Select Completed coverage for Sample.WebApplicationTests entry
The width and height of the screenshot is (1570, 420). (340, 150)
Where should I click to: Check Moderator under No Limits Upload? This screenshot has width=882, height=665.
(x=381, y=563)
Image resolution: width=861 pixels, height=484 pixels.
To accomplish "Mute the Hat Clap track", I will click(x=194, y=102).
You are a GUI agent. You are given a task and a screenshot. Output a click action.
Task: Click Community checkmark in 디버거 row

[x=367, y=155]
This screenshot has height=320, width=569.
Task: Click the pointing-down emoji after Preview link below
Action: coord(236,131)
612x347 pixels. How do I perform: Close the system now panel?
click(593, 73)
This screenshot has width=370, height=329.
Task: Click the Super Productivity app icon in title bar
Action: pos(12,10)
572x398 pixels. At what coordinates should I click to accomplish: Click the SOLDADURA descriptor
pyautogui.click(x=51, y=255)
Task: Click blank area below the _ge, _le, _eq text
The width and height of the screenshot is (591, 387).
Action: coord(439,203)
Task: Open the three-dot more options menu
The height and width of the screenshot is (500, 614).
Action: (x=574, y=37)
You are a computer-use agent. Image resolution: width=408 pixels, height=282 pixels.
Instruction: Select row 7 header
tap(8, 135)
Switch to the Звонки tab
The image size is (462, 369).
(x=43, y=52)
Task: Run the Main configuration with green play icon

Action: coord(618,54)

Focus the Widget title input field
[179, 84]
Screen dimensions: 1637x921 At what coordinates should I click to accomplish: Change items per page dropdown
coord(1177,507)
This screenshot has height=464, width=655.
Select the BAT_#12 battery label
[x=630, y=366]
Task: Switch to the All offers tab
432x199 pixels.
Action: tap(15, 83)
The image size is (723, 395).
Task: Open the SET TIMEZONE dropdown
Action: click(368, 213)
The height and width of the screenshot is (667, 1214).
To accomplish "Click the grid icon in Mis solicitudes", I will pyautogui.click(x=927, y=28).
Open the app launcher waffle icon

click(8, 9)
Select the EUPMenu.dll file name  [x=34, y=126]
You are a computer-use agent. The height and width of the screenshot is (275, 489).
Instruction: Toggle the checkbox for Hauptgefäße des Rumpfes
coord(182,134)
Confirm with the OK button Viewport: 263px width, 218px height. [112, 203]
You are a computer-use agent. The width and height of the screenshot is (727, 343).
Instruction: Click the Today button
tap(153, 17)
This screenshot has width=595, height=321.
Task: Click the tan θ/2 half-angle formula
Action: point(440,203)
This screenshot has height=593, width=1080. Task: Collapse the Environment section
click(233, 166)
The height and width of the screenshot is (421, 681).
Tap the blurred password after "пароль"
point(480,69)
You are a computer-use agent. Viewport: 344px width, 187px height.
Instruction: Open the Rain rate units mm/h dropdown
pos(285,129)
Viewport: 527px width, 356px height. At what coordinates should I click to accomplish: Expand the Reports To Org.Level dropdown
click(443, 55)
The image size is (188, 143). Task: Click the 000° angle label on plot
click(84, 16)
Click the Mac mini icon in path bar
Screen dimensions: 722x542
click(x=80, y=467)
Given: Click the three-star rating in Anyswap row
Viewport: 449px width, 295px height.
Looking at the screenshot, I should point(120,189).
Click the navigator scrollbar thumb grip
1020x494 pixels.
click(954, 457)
####
## Work instruction
All lines above from the one with "Task: Run the" to the one with "Confirm with the", inclusive, should be copied exactly, and no other lines.

## Output of the exercise
Task: Run the Main configuration with green play icon

Action: coord(618,54)

Focus the Widget title input field
[179, 84]
Screen dimensions: 1637x921 At what coordinates should I click to accomplish: Change items per page dropdown
coord(1177,507)
This screenshot has height=464, width=655.
Select the BAT_#12 battery label
[x=630, y=366]
Task: Switch to the All offers tab
432x199 pixels.
Action: tap(15, 83)
The image size is (723, 395).
Task: Open the SET TIMEZONE dropdown
Action: click(368, 213)
The height and width of the screenshot is (667, 1214).
To accomplish "Click the grid icon in Mis solicitudes", I will pyautogui.click(x=927, y=28).
Open the app launcher waffle icon

click(8, 9)
Select the EUPMenu.dll file name  [x=34, y=126]
You are a computer-use agent. The height and width of the screenshot is (275, 489).
Instruction: Toggle the checkbox for Hauptgefäße des Rumpfes
coord(182,134)
Confirm with the OK button Viewport: 263px width, 218px height. [112, 203]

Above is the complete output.